Die Vorführung einer Person zur Blutabnahme bei Verdacht auf eine Alkoholisierung setzt laut VwGH voraus, dass die Untersuchung der Atemluft mit einem Alkomaten aus Gründen, die in der Person des Probanden liegen, nicht möglich ist. Dies ist dann der Fall, wenn die Person aus "medizinischen Gründen" nicht in der Lage ist, den Alkomaten ordnungsgemäß zu beblasen. Als Beispiel dafür führt der VwGH Bewusstlosigkeit oder auch eine schwere Verletzung an. Allein die Vermutung, das Ergebnis der Atemluftuntersuchung könnte durch verwendete Substanzen (wie im vorliegenden Fall: einer Zahnhaftcreme) verfälscht werden, reicht für die Anordnung einer Blutuntersuchung nicht aus, entschied der VwGH.

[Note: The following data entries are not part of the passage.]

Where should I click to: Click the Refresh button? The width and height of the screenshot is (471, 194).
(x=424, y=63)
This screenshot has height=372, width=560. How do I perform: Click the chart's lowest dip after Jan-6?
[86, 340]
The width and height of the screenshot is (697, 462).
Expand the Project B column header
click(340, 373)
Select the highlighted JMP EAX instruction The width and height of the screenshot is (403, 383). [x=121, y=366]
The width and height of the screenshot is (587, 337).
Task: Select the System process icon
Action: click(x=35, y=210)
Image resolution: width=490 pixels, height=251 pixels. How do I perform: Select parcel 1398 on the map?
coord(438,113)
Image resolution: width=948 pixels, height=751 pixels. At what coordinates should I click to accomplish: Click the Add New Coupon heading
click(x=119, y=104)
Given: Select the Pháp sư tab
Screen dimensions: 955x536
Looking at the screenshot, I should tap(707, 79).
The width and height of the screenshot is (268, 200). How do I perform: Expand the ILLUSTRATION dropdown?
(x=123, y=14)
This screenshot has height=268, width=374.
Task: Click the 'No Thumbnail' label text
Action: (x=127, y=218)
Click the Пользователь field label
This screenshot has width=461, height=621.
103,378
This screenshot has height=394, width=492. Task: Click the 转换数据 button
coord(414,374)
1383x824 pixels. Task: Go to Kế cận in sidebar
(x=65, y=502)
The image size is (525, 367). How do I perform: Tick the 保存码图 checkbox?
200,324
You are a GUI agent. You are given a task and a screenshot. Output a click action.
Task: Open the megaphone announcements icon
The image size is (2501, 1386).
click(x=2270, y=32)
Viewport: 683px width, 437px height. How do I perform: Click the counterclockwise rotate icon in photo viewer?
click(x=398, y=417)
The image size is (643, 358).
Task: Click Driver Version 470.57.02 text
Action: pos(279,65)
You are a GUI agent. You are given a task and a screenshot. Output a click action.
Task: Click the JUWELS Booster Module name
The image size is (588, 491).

Die interne Dienstanweisung der Tiroler Polizei ist somit "inhaltlich falsch und hat keine rechtliche Wirkung", erläuterte Dietlinde Hinterwirth, Mediensprecherin des VwGH, im Gespräch mit der APA. Aus der Landespolizeidirektion Tirol hieß es dazu, das Urteil des VwGH werde auf jeden Fall umgesetzt, was bedeutet, dass jeder, der dazu aufgefordert wird, den Alkomattest auch durchführen muss. Wenn jemand vermutet, dass aufgrund seiner Zahnhaftcreme das Ergebnis verfälscht sein könnte, müsse der Betroffene von sich aus einen Bluttest fordern.

Die Tiroler Polizei betonte in diesem Zusammenhang, dass es sich bei den Zahnhaftcreme-Fällen nur um Einzelfälle handle. Ein Sprecher des Innenministeriums bekräftigte gegenüber der APA, dass es bei der Polizei keine österreichweite Dienstanweisung zum Umgang mit Zahnhaftcreme gibt.

Detail am Rande: Die interne Dienstanweisung wurde vor fünf Jahren überhaupt erst wegen des Mannes erlassen, der den nunmehr entschiedenen Rechtsstreit losgetreten hatte, wie die "Tiroler Tageszeitung" berichtete. Damals rettete ihm die Zahnhaftcreme den Führerschein. Im Sommer 2012 war der Mann angehalten worden, ein Alkomattest ergab 1,72 Promille. Der Tiroler musste den Führerschein abgeben. Er wandte ein, dass er 20 Minuten vor der Anhaltung eine Zahnhaftcreme aufgetragen hatte. Die Behörden holten daraufhin ein Gutachten ein. Der Amtsarzt kam zum Ergebnis, dass es nicht auszuschließen sei, dass die Haftcreme das Alkomat-Messergebnis verfälscht haben könnte. Es wurde daher das damalige Verfahren eingestellt, der Mann erhielt seinen Führeschein zurück.